National politics got you down? Then whatever you do, for fuck's sake, do NOT look at the local races. Becuase THEY ARE DUMB.
I have never in my life wished for another man to fuck a pig and get caught more than I do right now. Except that if he did, if there was some Austin Gullette protege out there, he wouldn't make the news unless he was running for Congress. And even then, they'd get confused over the term "pork-barrel". The news is 80% politics, 20% Iraq, with a 15 percent overlap of Iraq/Politics. If Ashlee Simpson had appeared on SNL three weeks from now, her story wouldn't have petered out in less than a week. Thank goodness for small favors.
Anyway, they say that all politics are local. And I say that all politics are fucking stupid. By applying the Fucking Stupid Commutative Principle, then, we find that all local politics are fucking stupid. But now we need evidence to back up our theory. Can we discover any? Let's find out together.
ILLINOIS: You've heard of Illinois. That's where Barack Obama is giving Alan Keyes the kind of man-spanking Keyes professes to hate, but secretly loves. Only it's in the polls. But you may be surprised to know that there are other politicians in Illinois, some of them potentially almost as dumb as Keyes.

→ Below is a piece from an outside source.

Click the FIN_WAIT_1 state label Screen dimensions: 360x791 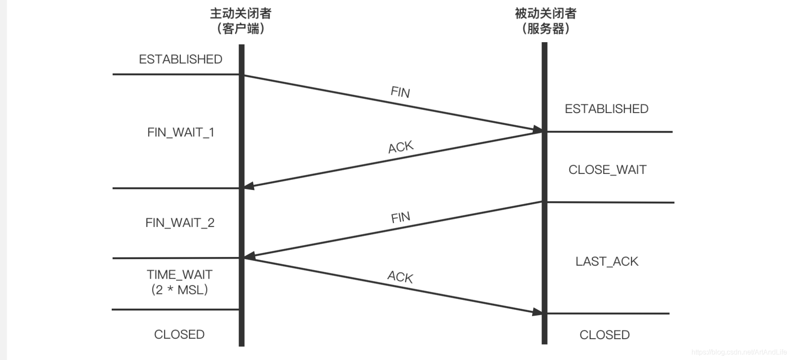(x=181, y=132)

Jerry Weller, a Republican congressman from Illinois, is being challenged by Tari Renner, head of the poli-sci department at Illinois Wesleyan U. Weller, like some high school jock filled with roid rage, apparently feels the need to refer to his opponent as "the professor" at every opportunity, although there is no evidence as yet that Weller's campaign literature features crudely-drawn caricatures of Renner in a cap, gown, and big glasses. Weller, who is engaged to marry the daughter of a genocidal Guatemalan ex-dictator after the election, also is telling people that because some fringe anti-drug-war website "endorsed" Renner, that Renner is PRO-HEROIN. That entire preceding sentence is 100% true, especially the part about the dictator's daughter. I know. Even as I typed it, I thought to myself, "Damn, I'm making up some funny shit... wait, this is the TRUE part!"
KENTUCKY: Still, that's nothing compared to Kentucky, where Senator Jim Bunning is suddenly fighting for his career after going what many independent observers are calling COMPLETELY FUCKING NUTSO. He accused Democrats of beating his wife. He repeatedly changed the rules of his one debate with his opponent Daniel Mongiardo, performing his half of the debate on video from Washington, D.C., in an RNC studio, with no independent observers present. And he STILL got caught breaking the rules by using a teleprompter.
Faced with trouble, Bunning's camp did what any self-respecting Kentucky Republican would do. Called his opponent a queer little faggot who likes to fuck other men in the ass. Not in so many words, of course. This is Kentucky 2004, not Kentucky 1992! They've moved out of the Dark Ages, people. No, instead, David Williams, president of the state senate, made the point with subtlety and class. It's ACTUAL HOMOPHOBE-BAITING QUOTE TIME!
"What a shame it would be if we traded the strong left hand of Jim Bunning -- the punch that he has -- for the limp wrist of Mongiardo. [Bunning is] fully capable of still throwing that hard pitch from the mound. And his opponent is a switch-hitter who doesn't know if he's on the left or the right."
See? It's a baseball metaphor! 'Cause Bunning used to play major-league baseball, which is 100% straight and American. Williams, of course, denied that his statement was meant in a sexual way, and to give him the benefit of the doubt, allow me to list all the various connotations and meanings the term "limp wrist" has that do not apply to homosexual slurs.
There, I'm done.
MINNESOTA: And how much more local can you get than my own back yard? In our own Sixth District, just a ways north of me, Republican Mark Kennedy is staving off a challenge from Patty Wetterling, who rose to prominence after her son was abducted in 1989. Kennedy, who is apparently a bit of a complete asshole, started running ads that accused Wetterling of having "latched on to radical extremist groups".
My heavens! Did she visit a Hezbollah training camp? Join PETA? Was she, in fact, an Al Qaeda deep-cover mole, and her so-called "abducted son" was actually a DIRTY BOMB? No. "Latched on to radical extremist groups", translated from Asshole Politician into English, comes out as "Received support and money from MOVEON.ORG". Folks, if MoveOn is a radical extremist group, then Habitat for Humanity is the Symbionese Liberation Army.
So, over the next five days, as you look at the presidential election and despair at the state of politics, take heart in the knowledge that it gets much, much worse the farther you move down the ticket.